Il est à noter que cette démarche s’inscrit dans une tendance croissante au Kenya, où même les jeunes sans qualifications sont encouragés à quitter le pays pour chercher des opportunités d’emploi à l’étranger. Ruto a affirmé que chaque semaine, environ 5 000 Kenyans s’expatrient. Comme le souligne l’analyste politique Njahira Gitahi, c’est la première fois qu’un président fait de la politique d’exportation de travailleurs une priorité. Malheureusement, cela témoigne également du taux de chômage endémique du pays.

Nairobi a établi des partenariats avec l’Allemagne, plusieurs pays de la péninsule Arabique et le Canada. En 2023, une entente a été conclue avec le Canada pour envoyer du personnel médical kényan pour travailler dans le secteur de la santé, qui est en pleine croissance avec le vieillissement de la population canadienne. Le président kenyan, William Ruto, a exprimé la conviction que les travailleurs kényans étaient une ressource précieuse en raison de leur formation solide et de leur éthique de travail.

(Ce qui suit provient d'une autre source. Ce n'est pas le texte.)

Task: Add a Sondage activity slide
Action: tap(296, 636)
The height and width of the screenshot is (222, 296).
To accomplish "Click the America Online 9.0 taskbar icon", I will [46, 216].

Il a souligné que ces opportunités d’emploi à l’étranger sont bénéfiques pour les jeunes du Kenya, en dépit des investissements dans les secteurs créateurs d’emplois dans le pays.

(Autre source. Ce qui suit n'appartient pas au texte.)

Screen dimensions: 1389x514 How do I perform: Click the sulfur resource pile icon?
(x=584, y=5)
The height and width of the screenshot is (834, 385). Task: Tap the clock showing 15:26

Njahira Gitahi et Dauti Kahura, deux journalistes politiques, expliquent la motivation de ces accords. Ils suggèrent que le président Ruto cherche à éloigner les jeunes, particulièrement ceux qui ont protesté contre la loi de finance. D’ailleurs, Ruto est de moins en moins populaire auprès de la génération Z, qui représente 65% des électeurs. Expatrier la jeunesse kényane pourrait donc être une stratégie pour sécuriser sa réélection en 2027, car bien que la diaspora kényane ait le droit de vote, exercer ce droit se révèle souvent compliqué.

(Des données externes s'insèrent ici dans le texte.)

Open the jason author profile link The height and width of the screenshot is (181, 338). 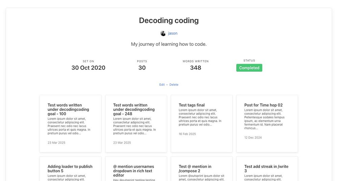point(173,33)
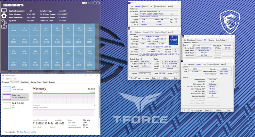Open the Options menu in Task Manager

7,79
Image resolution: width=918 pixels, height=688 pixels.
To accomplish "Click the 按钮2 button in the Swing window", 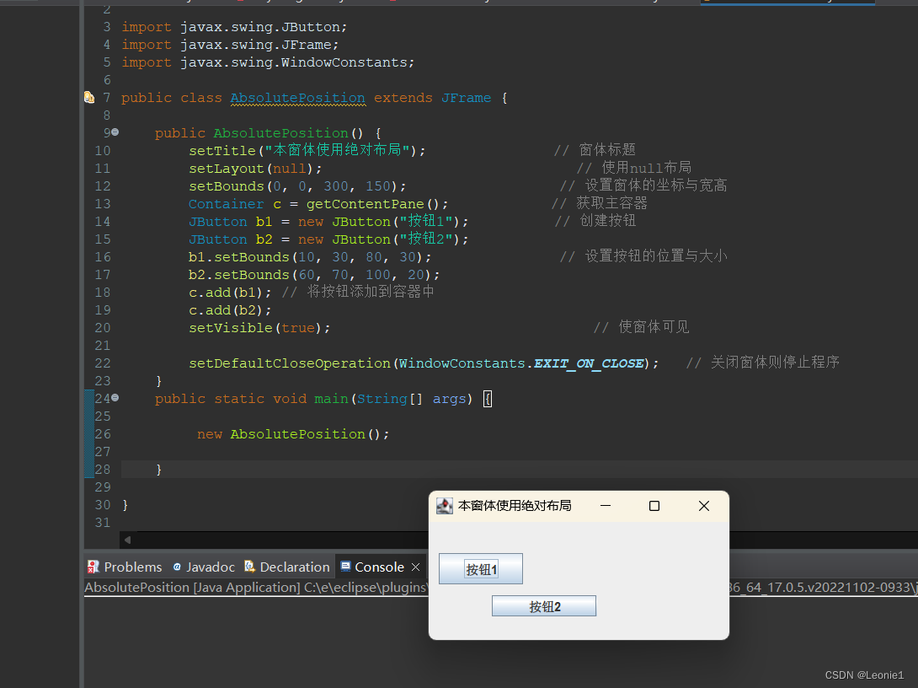I will (543, 605).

Une autre justification est l’absence persistante d’emplois. Environ 35% des jeunes au Kenya sont sans emploi. Nombre d’entre eux quittent l’université sans pouvoir décrocher un poste et nombre d’entre eux, par nécessité, acceptent des emplois pour lesquels ils sont surqualifiés. « Le problème de chômage généralisé n’est pas nouveau et ne provient pas de la présidence de Ruto. Cependant, le président doit donner l’impression qu’il cherche des solutions à ce problème. Il affirme qu’il négocie des opportunités d’emploi à l’étranger », explique Dauti Kahura.

Transferts d’argent

Pendant la campagne électorale de 2022, William Ruto se présentait constamment comme le candidat du « petit peuple » face aux élites. « Il a créé une histoire centrée sur les jeunes chômeurs, en particulier les “hustlers” [travailleurs de l’économie informelle], mais sans jamais mentionner qu’il envisageait d’envoyer des gens à l’étranger. Cet argument a émergé lorsqu’il est entré en fonction”, analyse Njahira Gitahi.

Une autre raison peut être trouvée dans les transferts d’argent. La Banque centrale du Kenya rapporte que la diaspora a envoyé 671 milliards de shillings kényans (environ 3,8 milliards d’euros à ce moment-là) à leur pays en 2023. Les Kényans vivant aux États-Unis ont contribué pour plus de la moitié, suivis par ceux vivant au Canada, au Royaume-Uni, en Allemagne et en Arabie saoudite. « C’est sans aucun doute un moyen d’injecter de l’argent au Kenya », estime Dauti Kahura. D’autant plus que le pays, fortement endetté, se bat pour rembourser ses dettes auprès des bailleurs de fonds internationaux.

Njahira Gitahi exprime ses doutes concernant l’impact à longue portée de cette stratégie politique. En effet, on a toujours transmis aux Kenyans, notamment à l’école, que l’émigration des talents et des intellectuels nuisaient à leur pays en le privant de ses médecins et ingénieurs. Selon elle, il serait complexe de bâtir un pays en le privant de ses éléments les plus dynamiques.